• **What this task involves**:
Can you arrange the part of the records that opens with the line containing "You are a computer-use agent. 538x373 pixels." and closes with the line containing "click(x=31, y=191)" as a Markdown table with an Index column numbering each row and a Text column holding the line, leaving out blank lines?

● ● ● ●

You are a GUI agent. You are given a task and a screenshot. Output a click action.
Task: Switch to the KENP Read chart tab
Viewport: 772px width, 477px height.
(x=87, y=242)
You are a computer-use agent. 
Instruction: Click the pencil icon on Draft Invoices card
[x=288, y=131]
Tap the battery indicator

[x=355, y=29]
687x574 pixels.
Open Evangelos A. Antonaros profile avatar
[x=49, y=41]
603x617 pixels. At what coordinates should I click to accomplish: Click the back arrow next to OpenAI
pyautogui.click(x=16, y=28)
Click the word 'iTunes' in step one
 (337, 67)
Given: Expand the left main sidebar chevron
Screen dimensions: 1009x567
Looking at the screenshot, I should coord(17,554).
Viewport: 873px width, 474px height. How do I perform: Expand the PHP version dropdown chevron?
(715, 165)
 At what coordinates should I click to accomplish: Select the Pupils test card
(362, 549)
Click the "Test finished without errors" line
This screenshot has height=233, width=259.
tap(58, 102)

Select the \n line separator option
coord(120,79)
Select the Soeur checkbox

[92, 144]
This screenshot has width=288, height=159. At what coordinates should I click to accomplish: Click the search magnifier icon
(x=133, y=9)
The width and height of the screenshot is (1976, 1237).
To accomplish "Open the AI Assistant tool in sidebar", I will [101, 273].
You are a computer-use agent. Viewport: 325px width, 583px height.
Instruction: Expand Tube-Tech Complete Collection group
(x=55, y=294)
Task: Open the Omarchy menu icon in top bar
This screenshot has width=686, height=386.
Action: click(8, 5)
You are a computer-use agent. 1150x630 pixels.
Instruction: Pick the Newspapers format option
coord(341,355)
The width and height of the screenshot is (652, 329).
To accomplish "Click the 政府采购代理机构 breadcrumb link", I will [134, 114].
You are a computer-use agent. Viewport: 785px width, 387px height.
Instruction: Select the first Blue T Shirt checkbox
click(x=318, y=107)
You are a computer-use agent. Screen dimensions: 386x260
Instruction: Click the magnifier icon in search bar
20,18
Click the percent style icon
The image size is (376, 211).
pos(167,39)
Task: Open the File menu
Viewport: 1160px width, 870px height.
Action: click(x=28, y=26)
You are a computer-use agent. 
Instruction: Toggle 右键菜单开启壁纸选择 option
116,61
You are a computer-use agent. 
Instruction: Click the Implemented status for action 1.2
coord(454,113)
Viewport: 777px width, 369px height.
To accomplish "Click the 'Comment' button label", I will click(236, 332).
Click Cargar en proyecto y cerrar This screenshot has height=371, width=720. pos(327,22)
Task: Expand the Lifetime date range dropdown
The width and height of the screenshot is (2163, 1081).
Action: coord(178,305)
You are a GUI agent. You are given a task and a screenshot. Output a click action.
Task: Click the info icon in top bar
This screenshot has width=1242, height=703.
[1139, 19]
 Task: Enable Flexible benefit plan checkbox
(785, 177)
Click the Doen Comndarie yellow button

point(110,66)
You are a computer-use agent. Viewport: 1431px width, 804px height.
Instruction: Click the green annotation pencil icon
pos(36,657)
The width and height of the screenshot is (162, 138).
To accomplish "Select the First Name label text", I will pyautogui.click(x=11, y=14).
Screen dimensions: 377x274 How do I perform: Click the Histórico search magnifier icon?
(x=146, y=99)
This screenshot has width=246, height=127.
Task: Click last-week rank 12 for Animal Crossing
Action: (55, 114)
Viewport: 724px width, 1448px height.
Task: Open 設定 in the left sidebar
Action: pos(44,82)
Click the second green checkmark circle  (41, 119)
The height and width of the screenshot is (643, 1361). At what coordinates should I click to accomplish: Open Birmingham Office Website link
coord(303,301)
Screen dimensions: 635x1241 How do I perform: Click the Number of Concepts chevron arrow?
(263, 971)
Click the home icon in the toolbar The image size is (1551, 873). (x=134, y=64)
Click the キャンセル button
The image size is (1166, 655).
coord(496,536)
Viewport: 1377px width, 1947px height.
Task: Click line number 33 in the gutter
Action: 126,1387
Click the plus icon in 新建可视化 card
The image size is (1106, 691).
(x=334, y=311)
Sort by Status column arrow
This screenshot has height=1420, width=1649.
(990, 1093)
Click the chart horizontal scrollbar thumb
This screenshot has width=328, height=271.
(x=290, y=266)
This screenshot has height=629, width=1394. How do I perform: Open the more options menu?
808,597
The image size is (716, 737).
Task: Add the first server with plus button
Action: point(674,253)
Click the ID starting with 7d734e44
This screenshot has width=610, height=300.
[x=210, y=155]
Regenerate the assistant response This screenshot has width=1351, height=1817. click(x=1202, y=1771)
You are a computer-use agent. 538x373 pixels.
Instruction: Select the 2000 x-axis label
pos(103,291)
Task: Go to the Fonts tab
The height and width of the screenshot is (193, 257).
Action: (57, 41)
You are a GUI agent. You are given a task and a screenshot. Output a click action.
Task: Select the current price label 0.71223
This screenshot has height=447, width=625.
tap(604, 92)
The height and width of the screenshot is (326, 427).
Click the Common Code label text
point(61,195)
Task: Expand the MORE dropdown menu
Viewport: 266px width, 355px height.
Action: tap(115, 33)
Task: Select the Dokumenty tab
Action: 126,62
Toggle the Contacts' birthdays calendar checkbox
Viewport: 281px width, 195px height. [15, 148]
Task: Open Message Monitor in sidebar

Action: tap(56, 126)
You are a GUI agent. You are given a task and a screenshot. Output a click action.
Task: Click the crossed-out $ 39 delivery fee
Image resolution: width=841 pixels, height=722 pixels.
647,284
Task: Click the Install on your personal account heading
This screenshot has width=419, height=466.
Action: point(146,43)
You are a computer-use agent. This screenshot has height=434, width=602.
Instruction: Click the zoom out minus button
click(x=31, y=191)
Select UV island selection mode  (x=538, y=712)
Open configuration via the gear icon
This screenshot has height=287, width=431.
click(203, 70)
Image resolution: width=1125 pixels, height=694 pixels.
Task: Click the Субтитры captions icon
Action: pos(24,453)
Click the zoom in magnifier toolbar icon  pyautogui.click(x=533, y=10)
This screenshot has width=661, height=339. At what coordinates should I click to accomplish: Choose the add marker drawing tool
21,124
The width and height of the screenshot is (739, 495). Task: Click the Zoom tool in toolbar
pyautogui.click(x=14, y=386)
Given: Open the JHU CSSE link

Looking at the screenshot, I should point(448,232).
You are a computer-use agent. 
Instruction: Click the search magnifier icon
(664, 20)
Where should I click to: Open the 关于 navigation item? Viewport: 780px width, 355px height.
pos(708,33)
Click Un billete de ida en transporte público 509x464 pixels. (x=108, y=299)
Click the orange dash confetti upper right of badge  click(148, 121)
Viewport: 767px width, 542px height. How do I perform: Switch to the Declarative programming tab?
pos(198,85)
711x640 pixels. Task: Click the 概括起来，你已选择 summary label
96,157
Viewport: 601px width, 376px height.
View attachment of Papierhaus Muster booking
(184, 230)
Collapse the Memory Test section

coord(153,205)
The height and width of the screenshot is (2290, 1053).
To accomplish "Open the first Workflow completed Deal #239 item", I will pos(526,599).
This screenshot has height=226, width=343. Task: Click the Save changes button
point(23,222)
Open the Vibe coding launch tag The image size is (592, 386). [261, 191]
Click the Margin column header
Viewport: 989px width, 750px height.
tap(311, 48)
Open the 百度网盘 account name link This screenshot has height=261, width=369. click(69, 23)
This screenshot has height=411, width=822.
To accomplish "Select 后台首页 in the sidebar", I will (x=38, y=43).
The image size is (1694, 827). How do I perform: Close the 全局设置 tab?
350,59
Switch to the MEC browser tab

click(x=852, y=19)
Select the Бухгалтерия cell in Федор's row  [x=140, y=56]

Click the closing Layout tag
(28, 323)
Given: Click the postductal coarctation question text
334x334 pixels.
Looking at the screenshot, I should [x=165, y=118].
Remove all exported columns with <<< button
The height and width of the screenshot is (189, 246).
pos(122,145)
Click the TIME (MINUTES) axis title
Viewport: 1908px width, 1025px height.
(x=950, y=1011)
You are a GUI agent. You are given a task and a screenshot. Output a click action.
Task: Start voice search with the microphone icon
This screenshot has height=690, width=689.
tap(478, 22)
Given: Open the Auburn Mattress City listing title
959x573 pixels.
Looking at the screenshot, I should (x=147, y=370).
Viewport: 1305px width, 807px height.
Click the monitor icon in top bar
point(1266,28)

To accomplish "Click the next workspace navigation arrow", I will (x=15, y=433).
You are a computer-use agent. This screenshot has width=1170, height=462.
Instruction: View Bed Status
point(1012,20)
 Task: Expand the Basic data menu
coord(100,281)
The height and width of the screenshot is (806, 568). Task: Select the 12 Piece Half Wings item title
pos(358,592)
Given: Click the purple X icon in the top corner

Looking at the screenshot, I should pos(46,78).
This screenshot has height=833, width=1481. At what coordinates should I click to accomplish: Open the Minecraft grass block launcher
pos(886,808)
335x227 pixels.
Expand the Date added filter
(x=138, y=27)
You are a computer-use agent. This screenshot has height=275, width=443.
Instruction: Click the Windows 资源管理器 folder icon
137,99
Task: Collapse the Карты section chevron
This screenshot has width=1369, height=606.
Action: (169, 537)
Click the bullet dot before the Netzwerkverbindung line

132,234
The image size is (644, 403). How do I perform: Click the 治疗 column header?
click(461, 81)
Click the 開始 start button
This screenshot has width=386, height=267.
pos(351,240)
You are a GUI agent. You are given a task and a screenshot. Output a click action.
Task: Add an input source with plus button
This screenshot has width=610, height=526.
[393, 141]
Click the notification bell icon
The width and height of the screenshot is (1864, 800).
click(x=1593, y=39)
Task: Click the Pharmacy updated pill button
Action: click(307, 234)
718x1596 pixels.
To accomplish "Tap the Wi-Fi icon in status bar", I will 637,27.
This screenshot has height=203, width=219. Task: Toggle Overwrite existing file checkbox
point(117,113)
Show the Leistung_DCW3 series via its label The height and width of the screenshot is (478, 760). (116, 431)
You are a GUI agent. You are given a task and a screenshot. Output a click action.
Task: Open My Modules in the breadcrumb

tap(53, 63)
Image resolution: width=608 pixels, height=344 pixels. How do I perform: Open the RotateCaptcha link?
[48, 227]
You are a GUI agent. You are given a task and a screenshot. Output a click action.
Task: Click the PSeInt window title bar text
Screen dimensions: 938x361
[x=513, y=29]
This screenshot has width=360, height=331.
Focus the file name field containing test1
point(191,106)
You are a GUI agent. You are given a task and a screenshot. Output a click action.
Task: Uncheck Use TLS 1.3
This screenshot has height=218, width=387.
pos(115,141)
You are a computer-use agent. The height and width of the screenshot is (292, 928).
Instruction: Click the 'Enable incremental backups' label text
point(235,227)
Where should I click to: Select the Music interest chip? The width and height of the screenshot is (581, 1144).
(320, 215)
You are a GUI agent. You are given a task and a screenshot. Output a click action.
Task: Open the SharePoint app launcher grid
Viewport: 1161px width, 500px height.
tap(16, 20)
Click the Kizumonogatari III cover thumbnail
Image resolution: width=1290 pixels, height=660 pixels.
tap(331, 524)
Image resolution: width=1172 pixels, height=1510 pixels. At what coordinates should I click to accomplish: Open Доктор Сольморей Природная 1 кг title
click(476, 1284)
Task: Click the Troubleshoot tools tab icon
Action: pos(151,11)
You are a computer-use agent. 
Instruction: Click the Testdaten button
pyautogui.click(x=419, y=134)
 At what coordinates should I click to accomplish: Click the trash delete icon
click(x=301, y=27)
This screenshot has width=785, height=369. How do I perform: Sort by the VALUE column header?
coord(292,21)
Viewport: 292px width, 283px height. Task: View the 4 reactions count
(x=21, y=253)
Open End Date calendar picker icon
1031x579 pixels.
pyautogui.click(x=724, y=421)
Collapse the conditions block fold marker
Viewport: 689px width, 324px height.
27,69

● ● ● ●

• **Exercise result**:
| Index | Text |
|---|---|
| 1 | You are a computer-use agent. 538x373 pixels. |
| 2 | Instruction: Select the 2000 x-axis label |
| 3 | pos(103,291) |
| 4 | Task: Go to the Fonts tab |
| 5 | The height and width of the screenshot is (193, 257). |
| 6 | Action: (57, 41) |
| 7 | You are a GUI agent. You are given a task and a screenshot. Output a click action. |
| 8 | Task: Select the current price label 0.71223 |
| 9 | This screenshot has height=447, width=625. |
| 10 | tap(604, 92) |
| 11 | The height and width of the screenshot is (326, 427). |
| 12 | Click the Common Code label text |
| 13 | point(61,195) |
| 14 | Task: Expand the MORE dropdown menu |
| 15 | Viewport: 266px width, 355px height. |
| 16 | Action: tap(115, 33) |
| 17 | Task: Select the Dokumenty tab |
| 18 | Action: 126,62 |
| 19 | Toggle the Contacts' birthdays calendar checkbox |
| 20 | Viewport: 281px width, 195px height. [15, 148] |
| 21 | Task: Open Message Monitor in sidebar |
| 22 | Action: tap(56, 126) |
| 23 | You are a GUI agent. You are given a task and a screenshot. Output a click action. |
| 24 | Task: Click the crossed-out $ 39 delivery fee |
| 25 | Image resolution: width=841 pixels, height=722 pixels. |
| 26 | 647,284 |
| 27 | Task: Click the Install on your personal account heading |
| 28 | This screenshot has width=419, height=466. |
| 29 | Action: point(146,43) |
| 30 | You are a computer-use agent. This screenshot has height=434, width=602. |
| 31 | Instruction: Click the zoom out minus button |
| 32 | click(x=31, y=191) |